## Excerpted text
******************************

The single scoped dot might not seem like a lot, but expand this out to more complex mathematical operation and you will suddenly wish that you named your namespace just "m". And you still have to type the silly two colons. Or do you? Surprisingly the following compiles as well:

 
float nice2( const math::vec4 a )
{
	return dot(a,a);
}
   

Ok, that's slightly better. We still have to specify the full name of the data type, but are spared the hassle when we want to use it. It's actually pretty nice. Of course the compiler finds the dot symbol through ADL as you might have guessed. This causes us to be able to write the math library completely inside the namespace "math" for example, and then use it through minimal references to the namespace. You might also be tempted to start introducing "using namespace math;" all over the place. Do not. Really, do not. The whole using namespace is a crutch for lazy programmers who are out to negate any benefits coming from the namespaces, since it just pulls in everything from the particular namespace and then you have to deal with possible compiler abiguities. The code will look out of place and suddenly you don't know which one of the three vec4 implementations you are supposed to use, and the compiler is stymied and core dumps (ok, it might be nice and print an error message before the core dump, but I think the core dump is appropriate). So the final implementation of our (incomplete) math library would look something like this:

 


namespace math 
{
	struct vec4
	{
		float e[4];
	};


	struct mat4
	{
		float e[16];
	};

	vec4 mul( const mat4& a, const vec4 b );
	float dot( const vec4 a, const vec4 b );
}
   

Further optimizations

So the observant reader noticed that I mixed call by reference and call by value in the above code. On modern processors there are often a native type of four single precision floats a quad float or a SIMD register. These can often be passed in registers instead of on the stack, which makes it a bad thing to force the compiler to pass a pointer to them and then load it from memory (since we can't take a pointer to a register). The MSVC compiler does some optimizations here for inlined functions to minimize the traffic if the register variables are already in registers, but for non inlined functions nothing can be done. It becomes even worse on the PPC consoles today where a load from and address which we just did a store to is an instant penalty (e.g. the PPU on the CELL -- LHS). A simple optimization here would be to allow the compiler to hold the vectors in registers instead:

 
namespace math 
{
	typedef vector float vec4;

	struct mat4
	{
		vec4 e[4];
	};

	vec4 mul( const mat4& a, const vec4 b );
	float dot( const vec4 a, const vec4 b );
}
   

This will allow the compiler on for example CELL to hold things in registers longer even across function calls, which will greatly increase performance since the memory traffic to the stack is reduced. Another important optimization here is to change the signature of the dot to not return a float, but rather a vec4. On most processors bouncing between different register sets (like the SIMD and scalar float) can only be done by first storing the contents out to memory and then reading it back in again (and you remembered the LHS here, right?). One of the very nice things about the SPU is that it does not have this problem as it only have vector registers and applying scalar instructions to them can be done with ease. So the declarations would look more like this after that small change:

 
namespace math 
{
	typedef vector float vec4;

	struct mat4
	{
		vec4 e[4];
	};

	vec4 mul( const mat4& a, const vec4 b );
	vec4 dot( const vec4 a, const vec4 b );
}
   

Don't use it

So we've actually used some pretty advanced C++ here and it will seem pretty strange for me to say this, but try to stay away from the more advanced things in your code. Use it where it makes sense and not further. One of the most abused features of C++ which I try to stay further and further away from is operator overloading. It's one of those syntactic sugar things that are very seductive but can land you in a whole world of pain. Consider for example in our example the math classes like the vector. It would be extremely tempting to implement operators like plus, minus, multiplication, conversions to float and indexing. Of the mentioned, I would only implement plus and minus and that reluctantly. Those are the only ones that won't get you into too much trouble and even so, an add and sub function will do the same thing and you won't loose to much readability while maintaining coherency with the rest of the functions. Why will the other operators get you into trouble?

******************************

## Material
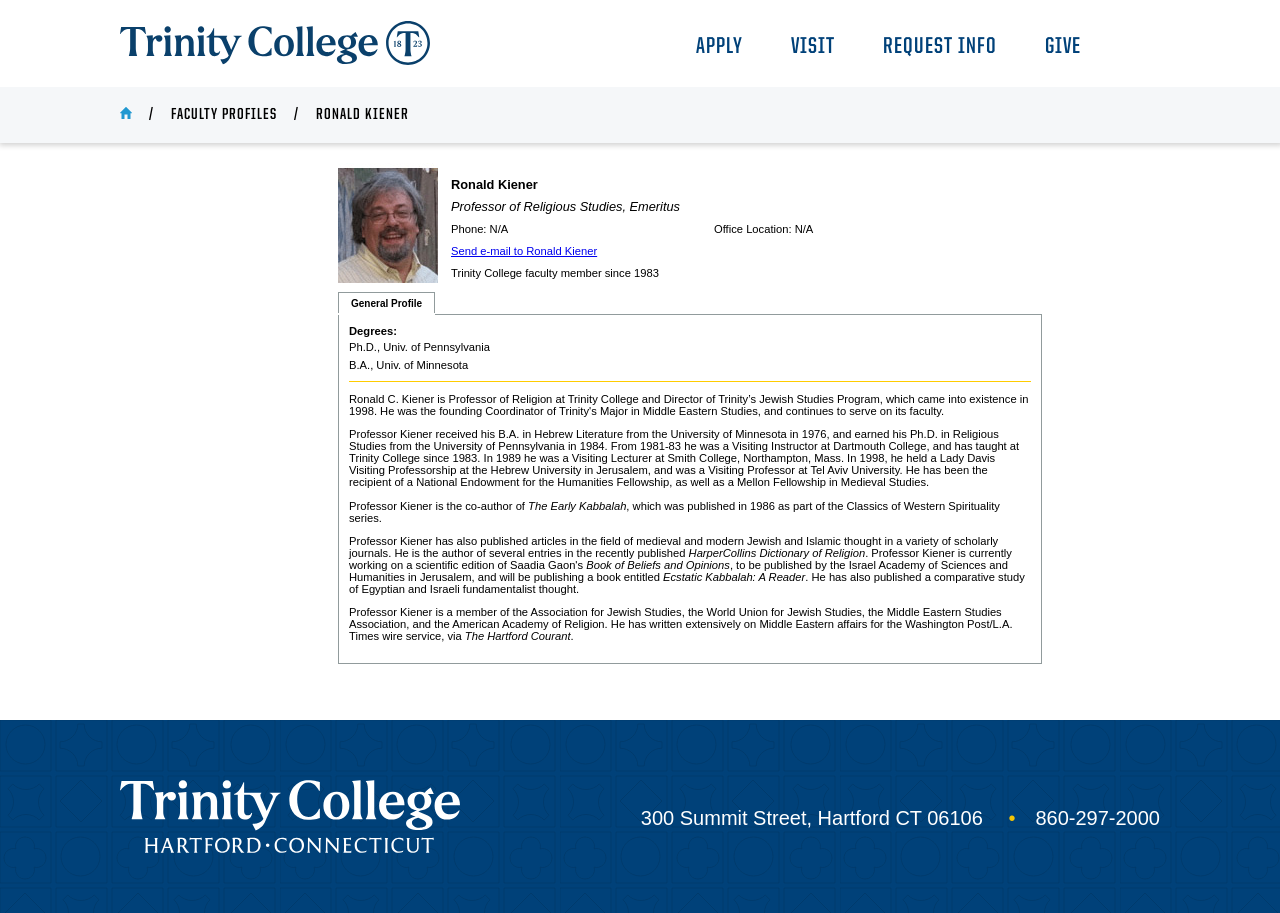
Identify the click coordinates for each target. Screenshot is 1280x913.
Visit (813, 47)
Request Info (940, 47)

******************************

## Tasks to complete
• A. In the excerpt on the C++ math library, how does the compiler find the dot symbol when nice2 calls dot(a,a) without the namespace?
• B. Do these statements agree with the excerpt on the C++ math library? Answer yes or no for each and quote the deciding words. (i) The author encourages adding "using namespace math;" throughout the code. (ii) The SPU has only vector registers. (iii) The author would implement an indexing operator for the vector.
• C. Which operators does the excerpt on the C++ math library say it would be tempting to implement for the math classes like the vector?
The listing has no connection to the excerpt on the C++ math library.

## Expected answers
• A. It finds it through ADL.

• B.
(i) No: "Do not. Really, do not."
(ii) Yes: "it only have vector registers"
(iii) No: "Of the mentioned, I would only implement plus and minus and that reluctantly."

• C. Plus, minus, multiplication, conversions to float, and indexing.